[Biopython-dev] [Wg-phyloinformatics] BioGeography update

Fri Jul 10 12:07:34 UTC 2009

Hi Eric;

> > The proposal is to extract the Tree class hierarchy so that other modules
> > can share it, and Biopython users can do I/O with trees as easily as they
> > currently can with sequences ("from Bio import TreeIO; for tree in
> > TreeIO.parse('example.xml', 'phyloxml'): ...").
> > ...

Sounds great. For most of this I will defer to Peter's expert
opinion. As he mentioned, basing this off of SeqIO/AlignIO makes a
lot of sense.

> > In the above case, TreeIO.py is a new file containing wrappers for the read
> > and parse functions in my PhyloXML module, and also Nexus and Newick,
> > pending integration. ...
> >
> > Alternatively, the individual modules that implement each format for I/O can
> > be collected under a new TreeIO directory, with __init__ implementing the
> > wrappers: ...
> 
> Either idea sounds reasonable. However, for future extensivility, and
> also consistency with Bio.SeqIO and Bio.AlignIO, I would suggest we
> have Bio/TreeIO/__init__.py (i.e. as a folder containing as many
> wrappers or parsers as needed) rather than just using Bio/TreeIO.py
> (a single file).

Agreed. The imports are the same but this gives added flexibility.

> Note that the Nexus parser is much more than just a tree parser.
> NEXUS files can contain trees, but much more besides (including a
> multiple sequence alignment, and instructions to phylogenetic
> tools). In the short term for TreeIO and Nexus, I would just have
> Bio/TreeIO/NexusIO.py as a thin wrapper that calls Bio.Nexus and
> converts its trees into the standard trees (i.e. we don't have to
> make any changes to Bio.Nexus immediately). In the longer term,
> it would make sense for Bio.Nexus to start using the new tree
> objects - but we also have backwards compatibility to think about.

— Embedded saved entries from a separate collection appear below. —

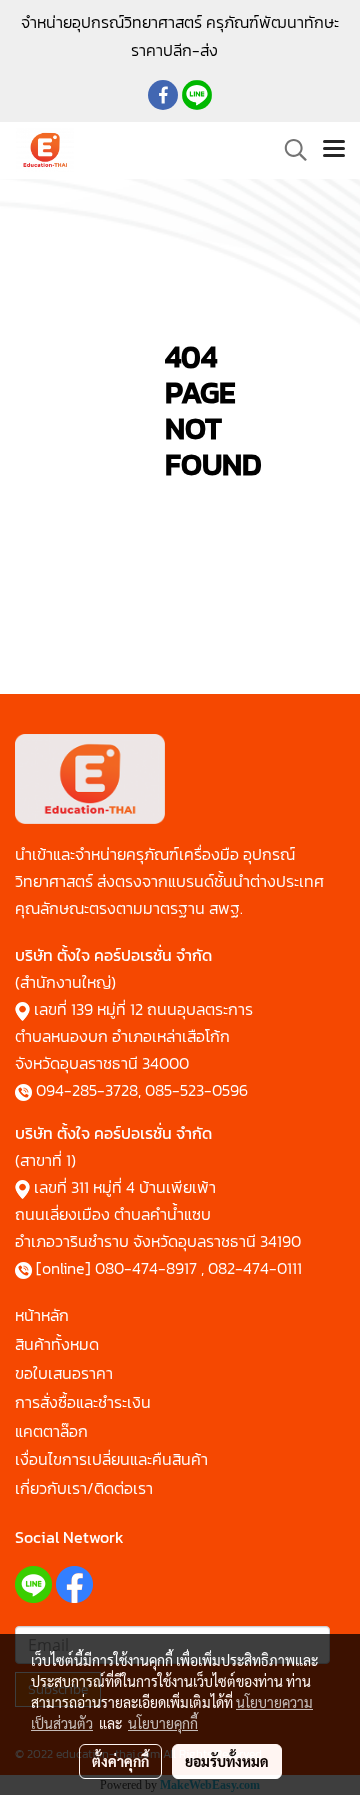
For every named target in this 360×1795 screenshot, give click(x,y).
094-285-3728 (87, 1090)
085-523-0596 (196, 1090)
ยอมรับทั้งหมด (227, 1761)
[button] (289, 150)
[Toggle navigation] (334, 150)
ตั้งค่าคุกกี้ (120, 1761)
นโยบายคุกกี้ (163, 1723)
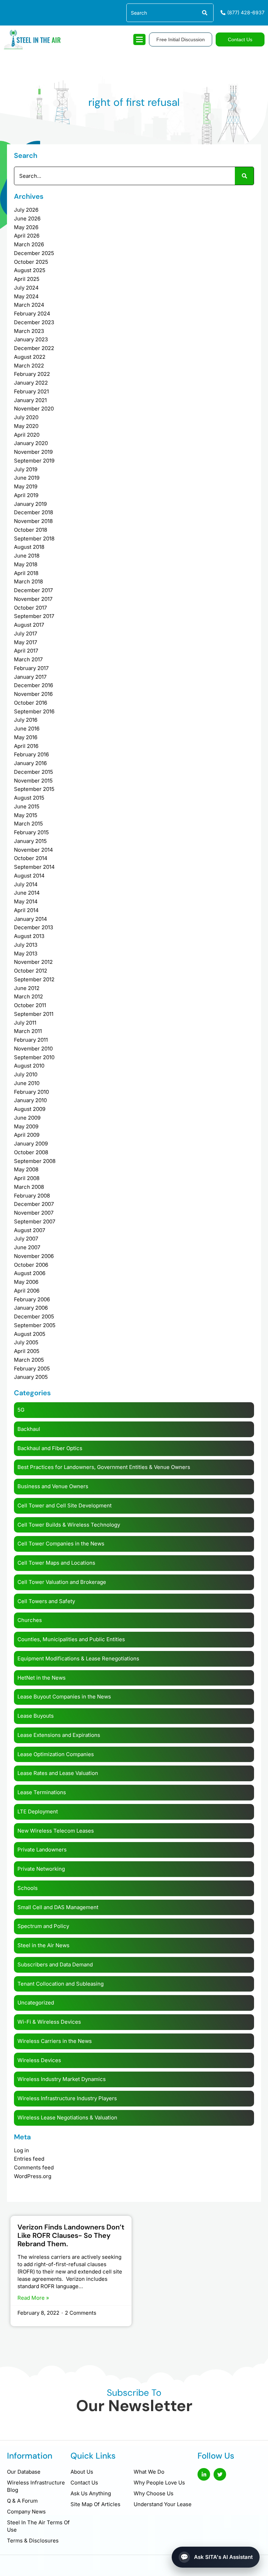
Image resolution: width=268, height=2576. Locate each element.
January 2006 (31, 1307)
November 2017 (33, 599)
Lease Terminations (41, 1792)
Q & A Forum (22, 2500)
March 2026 (29, 244)
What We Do (149, 2471)
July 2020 (26, 417)
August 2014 (29, 875)
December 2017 (33, 590)
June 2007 (27, 1247)
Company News (26, 2511)
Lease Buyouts (35, 1715)
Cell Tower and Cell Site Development (64, 1505)
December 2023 (34, 322)
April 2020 (26, 434)
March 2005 (29, 1359)
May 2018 (25, 564)
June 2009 (27, 1117)
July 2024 (26, 287)
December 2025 (34, 253)
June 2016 (26, 728)
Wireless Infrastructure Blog (36, 2486)
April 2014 (26, 910)
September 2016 (34, 711)
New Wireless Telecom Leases (55, 1830)
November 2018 (33, 521)
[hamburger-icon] (139, 39)
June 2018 (26, 555)
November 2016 (33, 694)
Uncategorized (35, 2002)
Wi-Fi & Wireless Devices (49, 2021)
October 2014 (30, 858)
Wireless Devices (39, 2060)
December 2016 (33, 685)
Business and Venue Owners (52, 1486)
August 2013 (29, 936)
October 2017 (30, 607)
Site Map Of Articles (95, 2504)
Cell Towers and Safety (46, 1601)
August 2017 (29, 624)
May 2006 (26, 1282)
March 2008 (29, 1187)
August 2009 (29, 1109)
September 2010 (34, 1057)
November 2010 (33, 1048)
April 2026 (26, 235)
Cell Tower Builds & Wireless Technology (68, 1524)
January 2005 (31, 1377)
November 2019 (33, 452)
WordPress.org (32, 2176)
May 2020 (26, 426)
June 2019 (26, 477)
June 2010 (26, 1083)
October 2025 (31, 262)
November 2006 (34, 1256)
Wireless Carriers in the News (54, 2041)
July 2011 (25, 1022)
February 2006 (32, 1299)
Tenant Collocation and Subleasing (60, 1983)
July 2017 (25, 633)
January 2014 (30, 919)
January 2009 (31, 1143)
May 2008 (26, 1169)
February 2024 (32, 313)
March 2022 (29, 365)
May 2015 (25, 815)
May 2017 (25, 642)
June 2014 (27, 892)
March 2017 (28, 659)
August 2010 (29, 1065)
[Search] (204, 13)
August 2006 (29, 1273)
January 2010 (30, 1100)
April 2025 (26, 279)
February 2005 (32, 1368)
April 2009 (26, 1134)
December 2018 (33, 512)
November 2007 (33, 1212)
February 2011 (31, 1039)
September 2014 (34, 867)
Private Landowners (42, 1849)
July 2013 (25, 944)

Also agreed. We should get Bio.Nexus updated enough so that is can
handle Nick's problem files, and from there apply a wrapper to push
Nexus trees into a generic tree compatible with PhyloXML. This will
force us to be general about the Tree implementation, but save some
re-writing and maintain back-compatibility. Once the generic tree
is hammered out and everyone is happy, then we can think about
migrating Nexus to it. Seconding Peter's comments, this is probably
another big job.

So, in summary, the major deliverables are:

- Generic tree representation plus a TreeIO structure
- PhyloXML parser that uses this tree directly
- Nexus parser that can handle problem files and parse into the
  generic tree. This will let us drop the lagrange duplication from
  Nick's code.

Sounds like you have this well worked out,
Brad